SQLite under cluster mode (Phase 6a — current): All workers open the same DB file. WAL allows concurrent readers; writes serialize on the file lock. Read-heavy workloads scale near-linearly with worker count. Write-heavy workloads may see lock contention — measure before adopting the dedicated-writer-process pattern.

Operational notes

  • Run Cogworks under a process supervisor (systemd, runit, pm2). It does not daemonize itself.
  • Back up <dataDir>/ periodically. The single-file SQLite DB is the source of truth — nothing else lives outside.
  • Set COGWORKS_JWT_SECRET explicitly in production. The auto-generated fallback is per-host and will rotate if <dataDir>/.secret is wiped, invalidating every issued token.
  • Set COGWORKS_ENCRYPTION_KEY if you use encrypted fields. Loss of the key permanently corrupts those columns.

Cross-compile

bun run build:linux-x64
bun run build:macos-arm64
bun run build:windows-x64
# or all five
bun run build:all

Output: releases/cogworks-<target>[.exe]

Development

bun run dev         # backend on :8091
bun run dev:admin   # admin on :5173 (proxies /api → :8090)
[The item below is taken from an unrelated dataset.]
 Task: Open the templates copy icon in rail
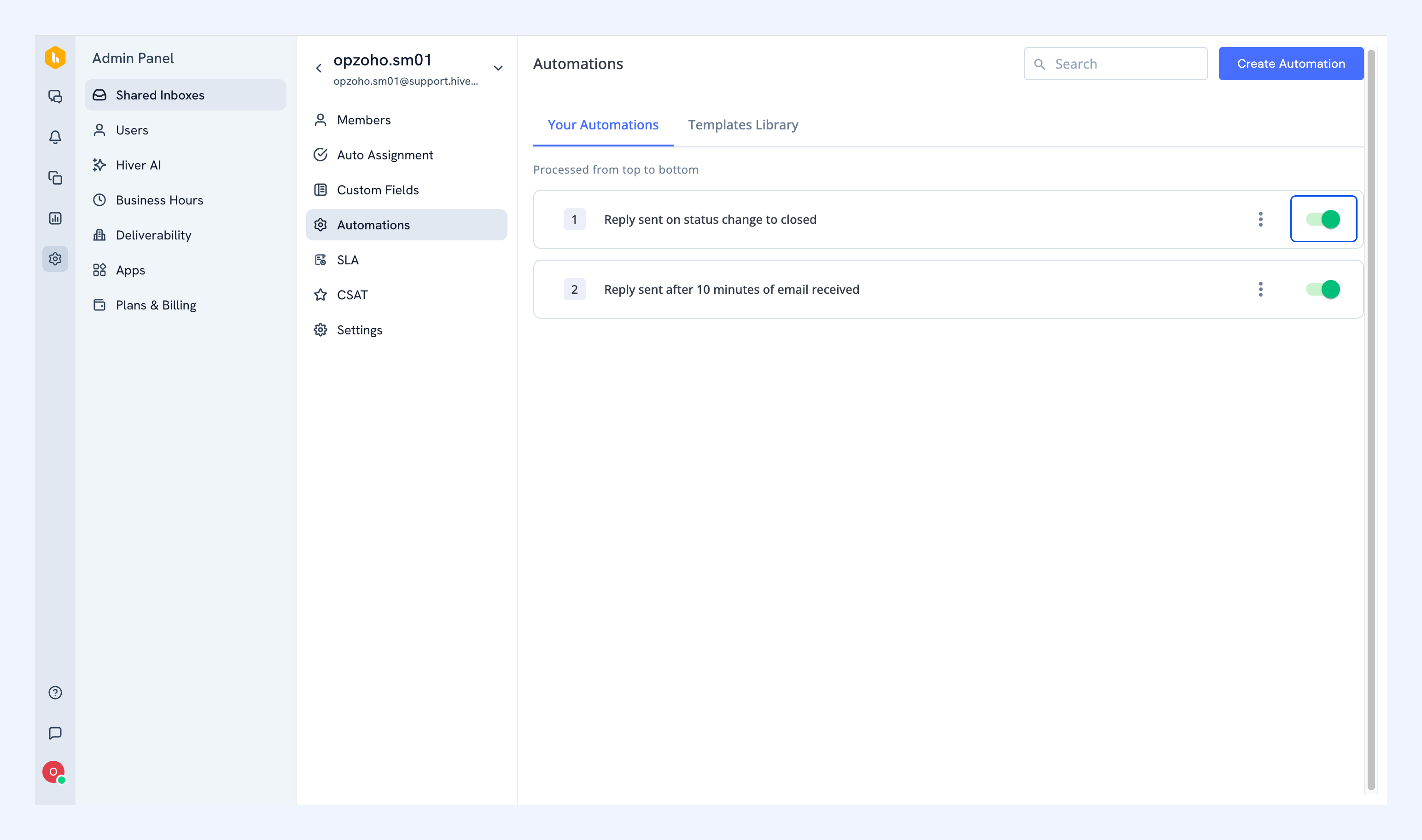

bun test            # backend tests
bun run typecheck

Note on local bun run build

The compile pipeline patches node_modules/imagescript/codecs/node/index.js in place to stub the native encoder (Bun --compile cannot bundle dlopen-able .node binaries — the patched stub keeps top-level imports working in the single-file binary; JPEG/GIF encode paths fall through to PNG / @jsquash codecs).

Side effect: after running any bun run build:*, the imagescript native encoder is gone from node_modules and 2 GIF/JPEG-encode tests will fail locally. Restore with:

bun install --force

CI is unaffected (every workflow run installs fresh).